Para o pré-candidato ao governo estadual, o PT tem papel importante e pode tirar o Rio Grande do ambiente de desalento e da agenda de destruição. “Hoje, temos 500 mil desempregados”, cita.

Saúde pública e investimentos

Entre os pontos que Rosseto analisa que o atual governo está deixando a desejar é a saúde pública. “O Governo Sartori deve mais de R$ 500 milhões aos municípios. Precisamos recuperar o ambiente de cooperação entre o estado e municípios para ter uma boa saúde pública especialmente com a população mais idosa. Primeiro ato, como governador será pagar salário em dia de servidores, professores e policiais. Também é necessário recuperar a capacidade de investimento e gerar trabalho e emprego”, defendeu Miguel Rosseto. Também já deram entrevistas ao Jornal Repercussão os pré-candidatos Jairo Jorge (PDT) e Eduardo Leite (PSDB).

Crise fiscal e Lei Kandir


Para o pré-candidato, a crise fiscal do Estado será superada com crescimento econômico, com controle e atuação firme no combate à sonegação. “Além disso, é necessário controle dos gastos. O governo atual gasta muito e gasta mal, e vamos resolver o problema da dívida e vamos cobrar o que o Estado tem direito, que é Lei Kandir. A dívida é insustentável, são 20 anos pagando uma dívida mal negociada pelo ex-governador, Antônio Brito, e pelo ex-presidente, Fernando Henrique. Hoje, essa negociação nos consome 13% da receita todos os meses, e o Sartori quer ficar mais 50 anos pagando”, critica Rosseto.

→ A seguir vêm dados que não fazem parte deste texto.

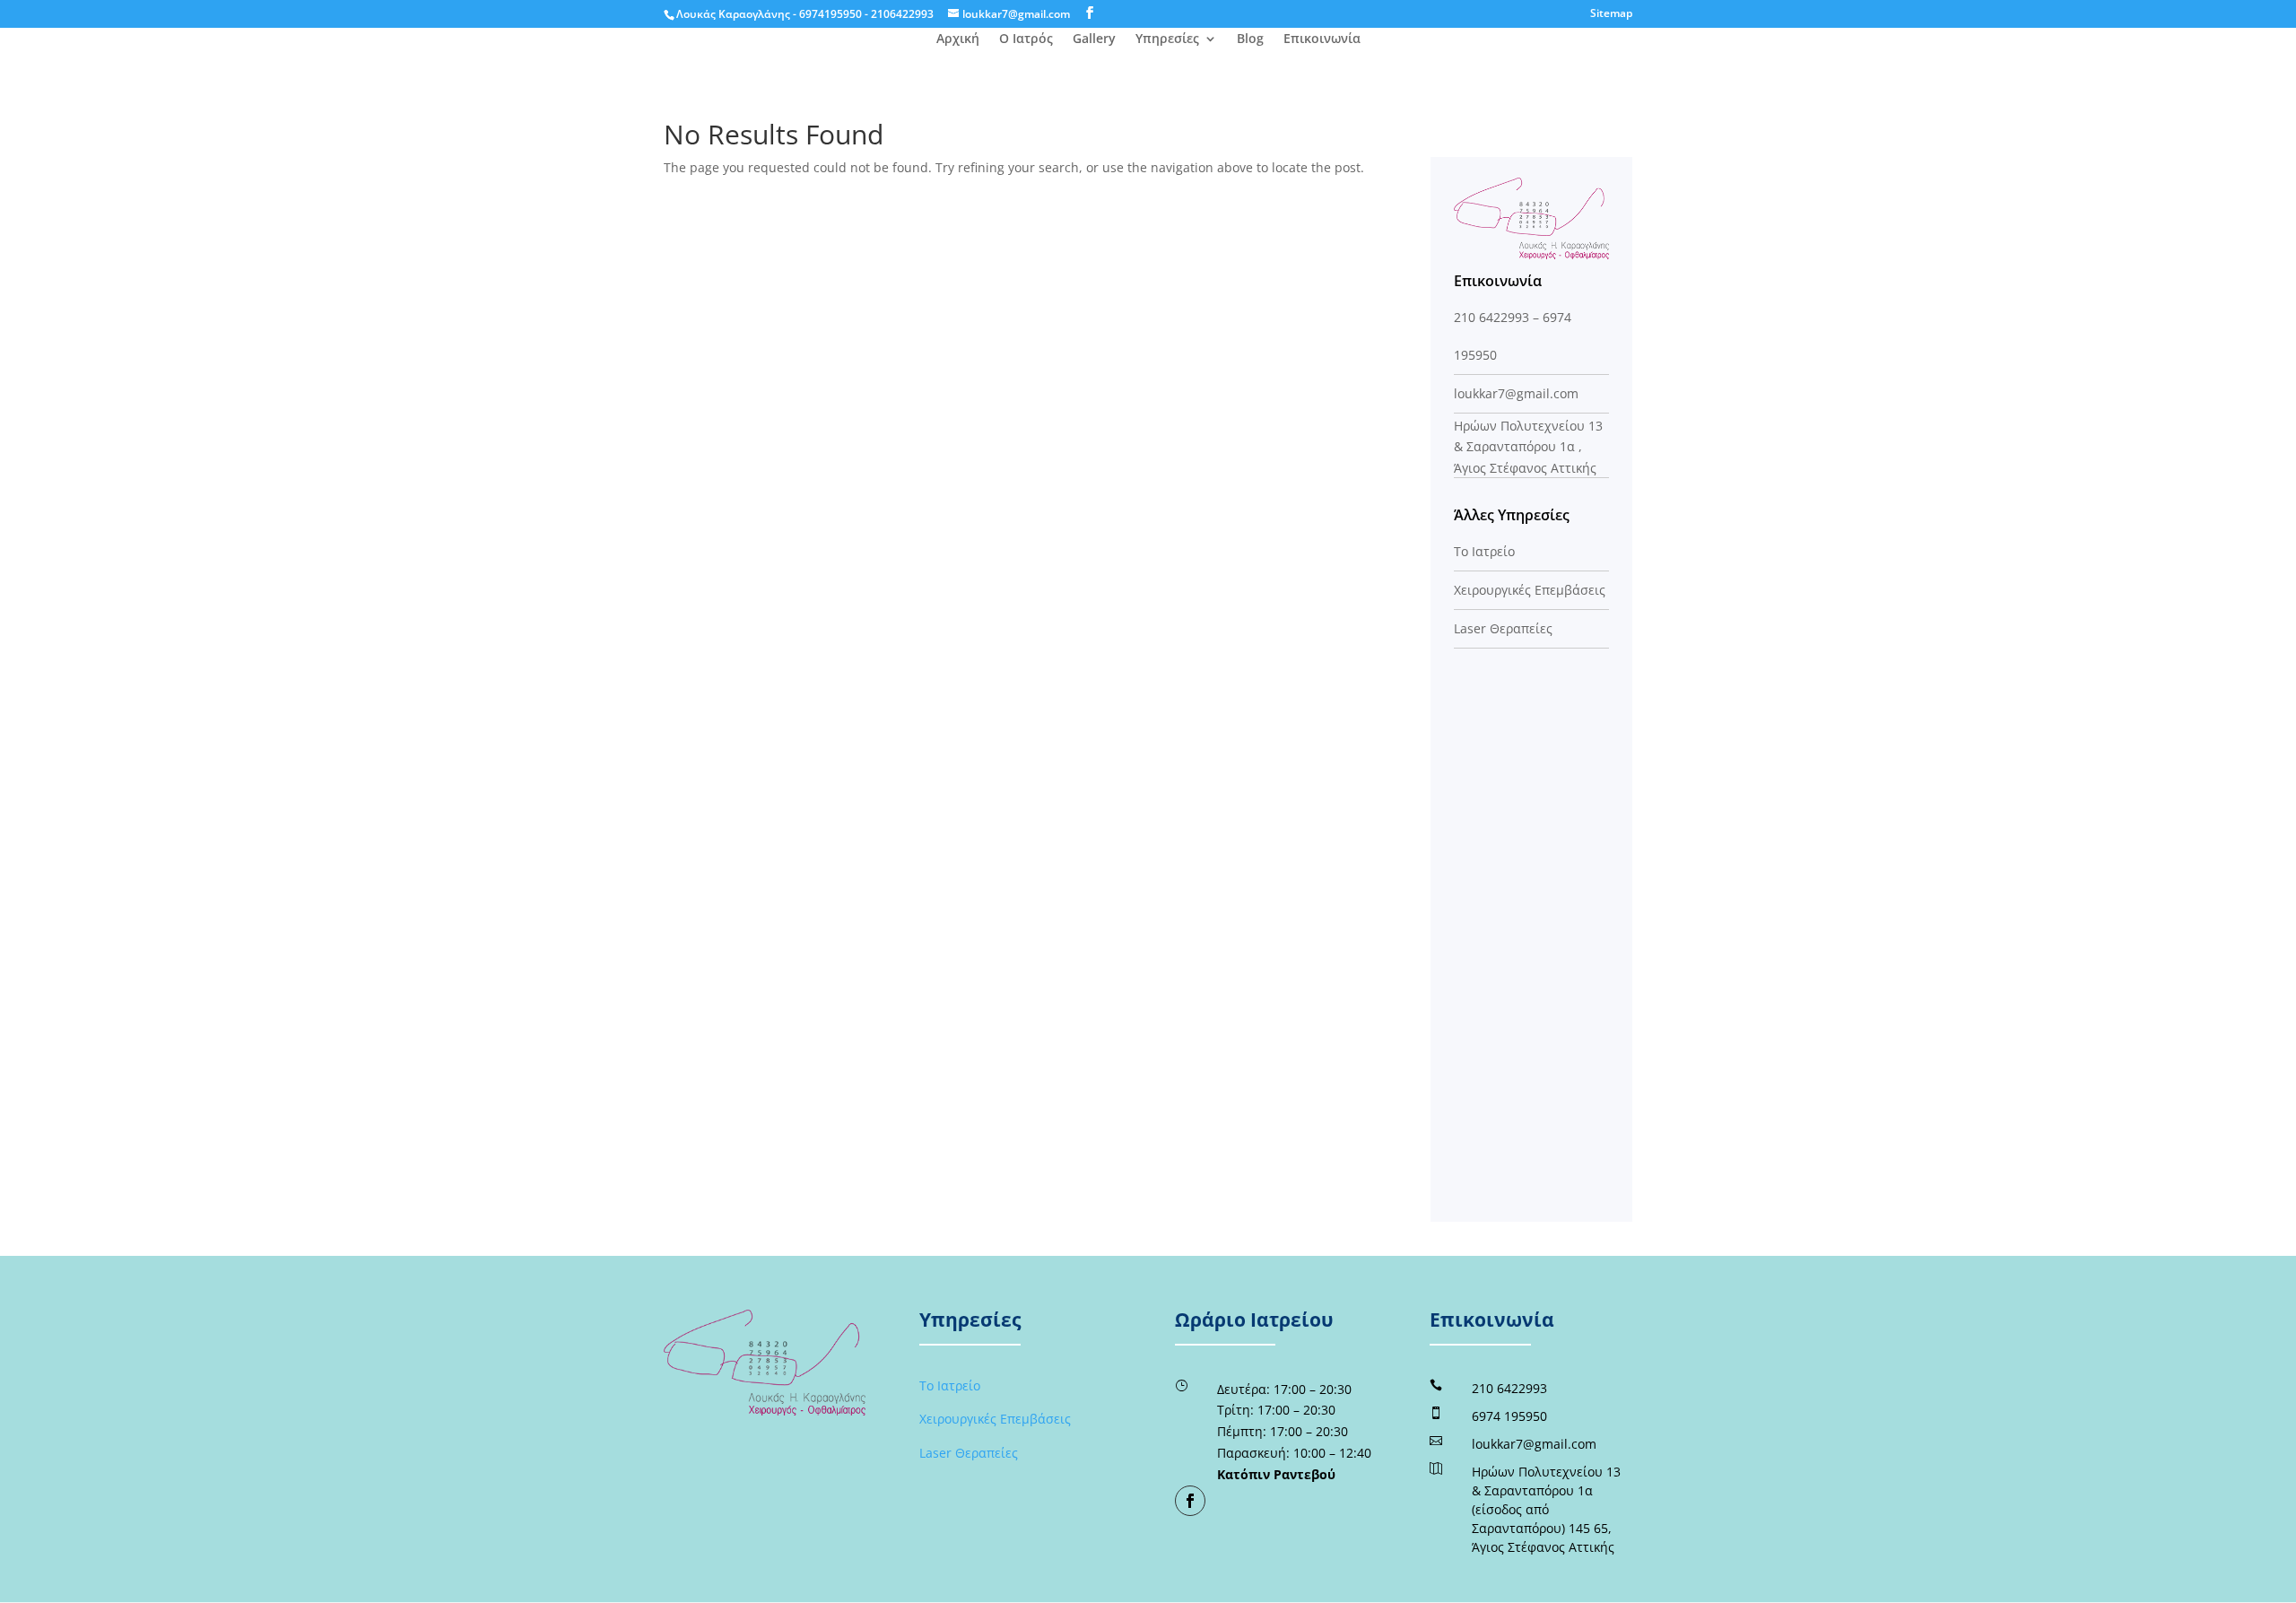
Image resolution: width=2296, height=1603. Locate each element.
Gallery (1094, 39)
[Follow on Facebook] (1190, 1500)
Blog (1250, 39)
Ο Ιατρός (1026, 39)
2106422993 (902, 14)
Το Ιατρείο (1484, 551)
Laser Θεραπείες (1503, 628)
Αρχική (957, 39)
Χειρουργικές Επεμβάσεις (1529, 589)
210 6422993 (1491, 317)
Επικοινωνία (1322, 39)
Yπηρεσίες (1167, 39)
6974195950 (830, 14)
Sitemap (1611, 14)
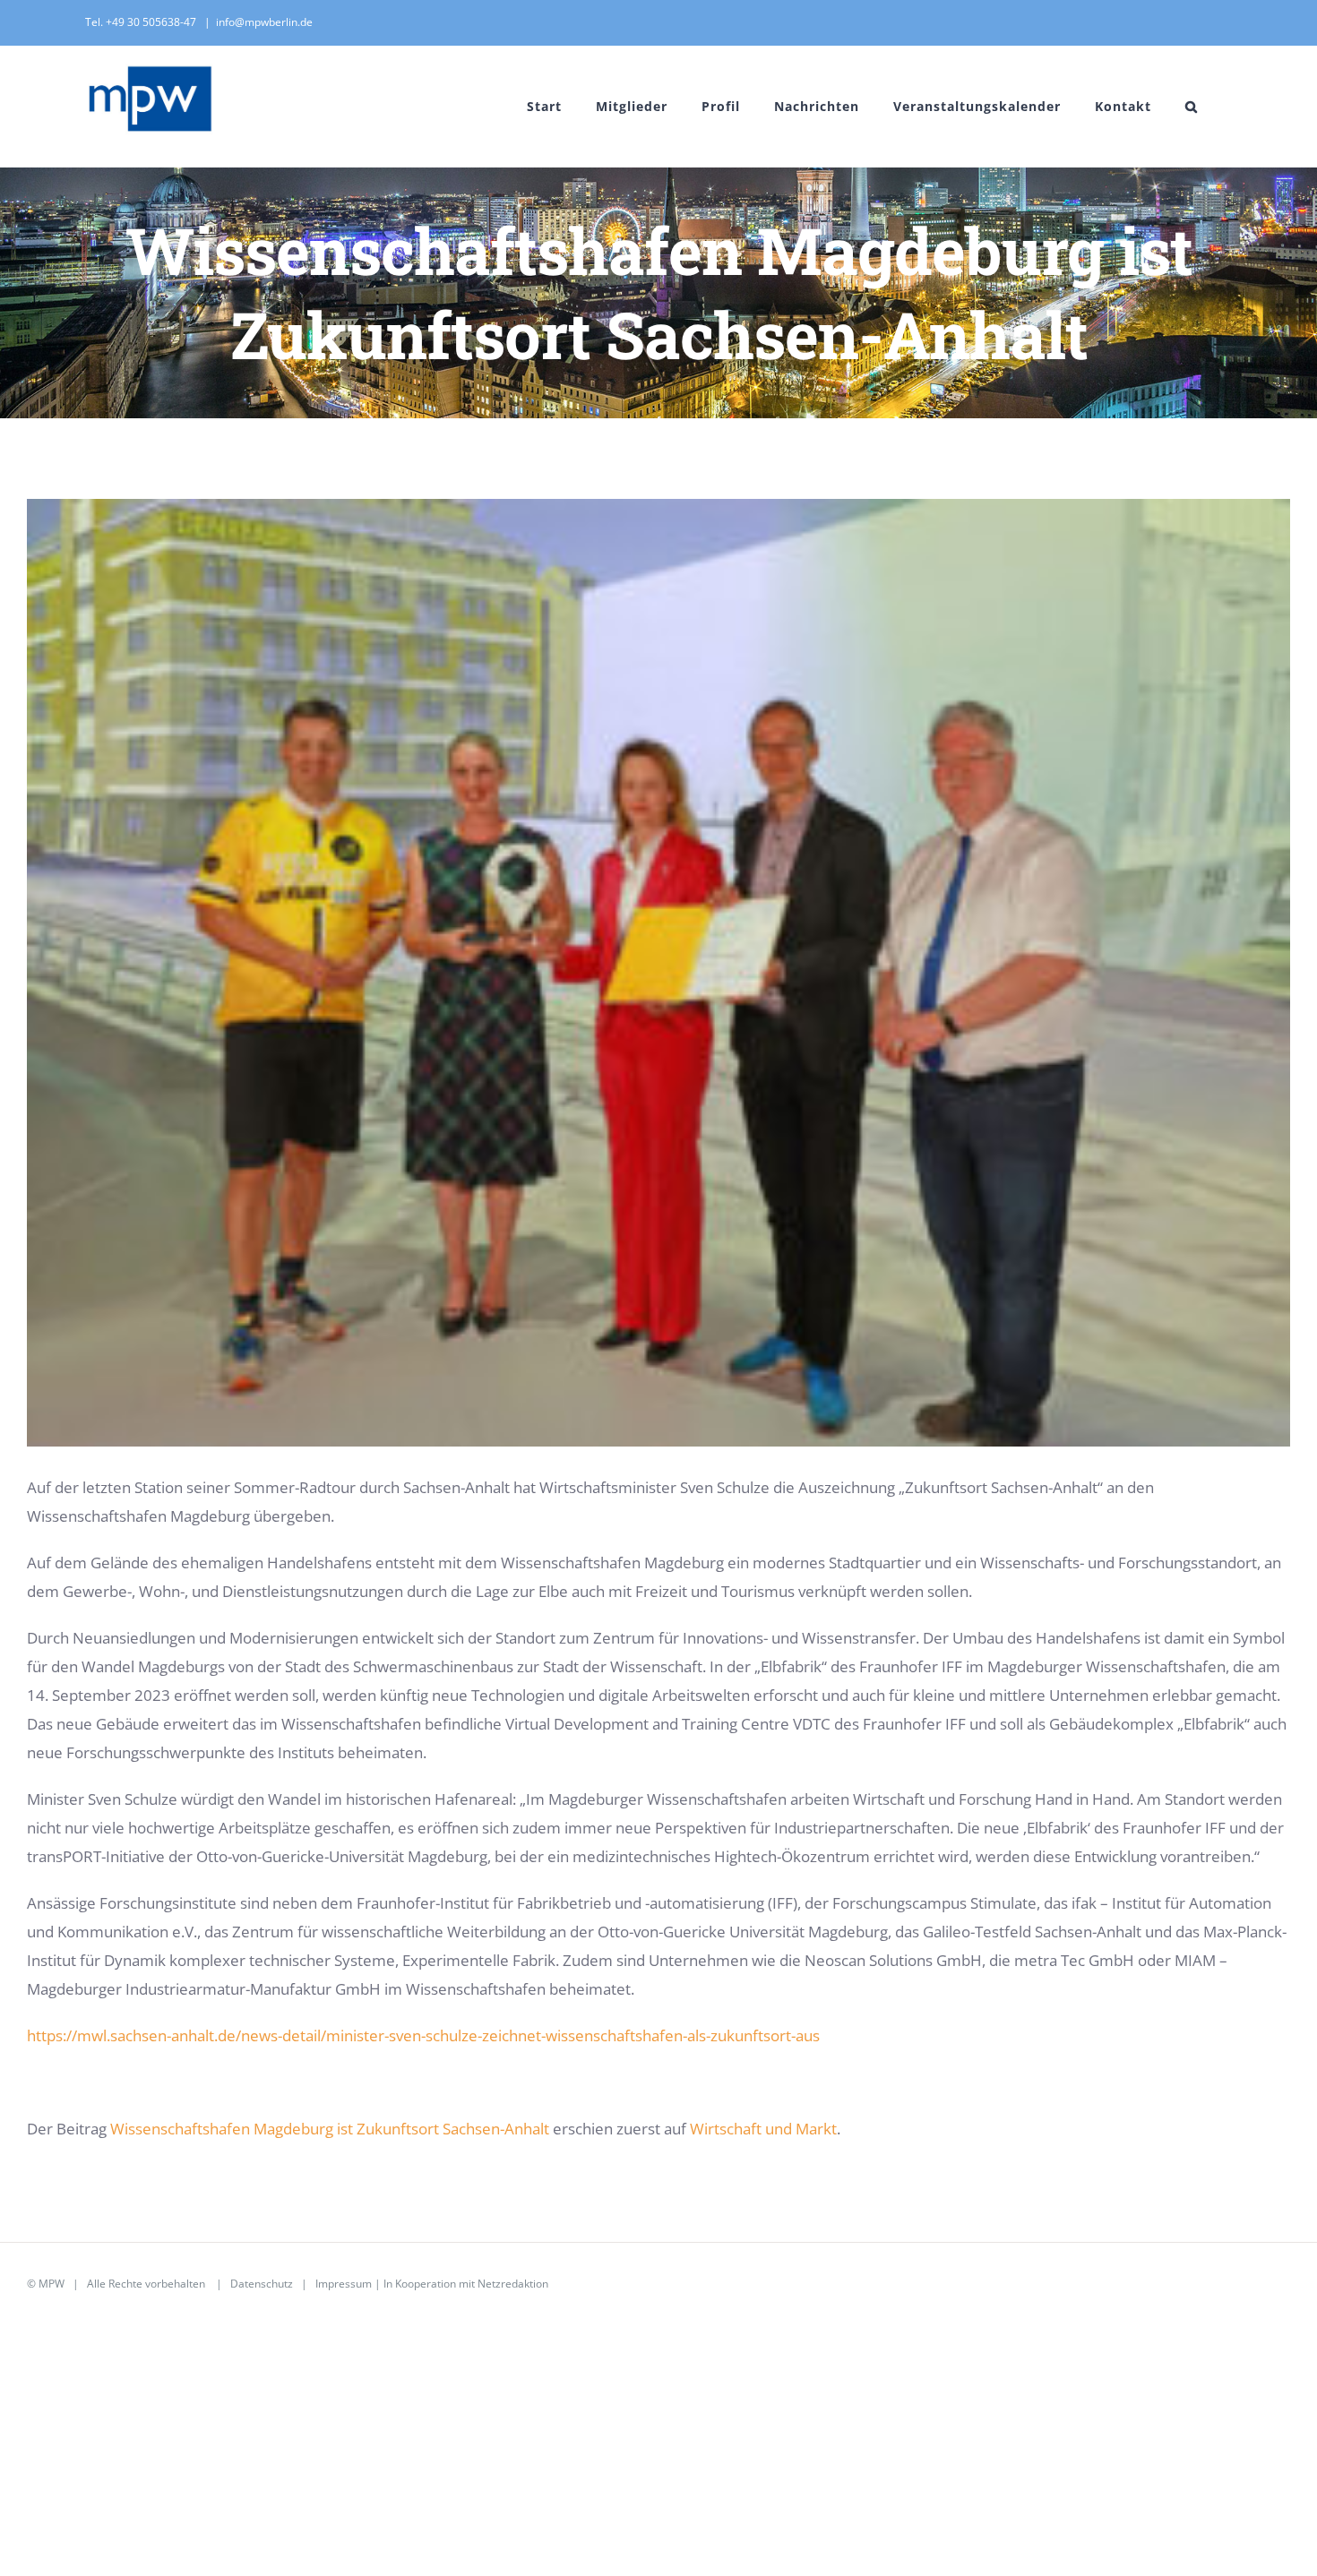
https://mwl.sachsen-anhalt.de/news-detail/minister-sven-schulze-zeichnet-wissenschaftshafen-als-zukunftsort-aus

E no entendimento de Rosseto, o Rio Grande do Sul só voltará a crescer dando o protagonismo, também para as instituições financeiras estaduais. “Banrisul, BRDE e Badesul são fundamentais e estratégicos. Estes bancos devem ser públicos, são bancos do povo gaúcho e devem continuar sendo nossos. Precisamos aprimora-los fomentando o crédito, aos municípios, a indústria e a nossa economia. Assim, garantiremos investimentos para recuperação econômica e geração de trabalho e emprego”, conclui Rosseto.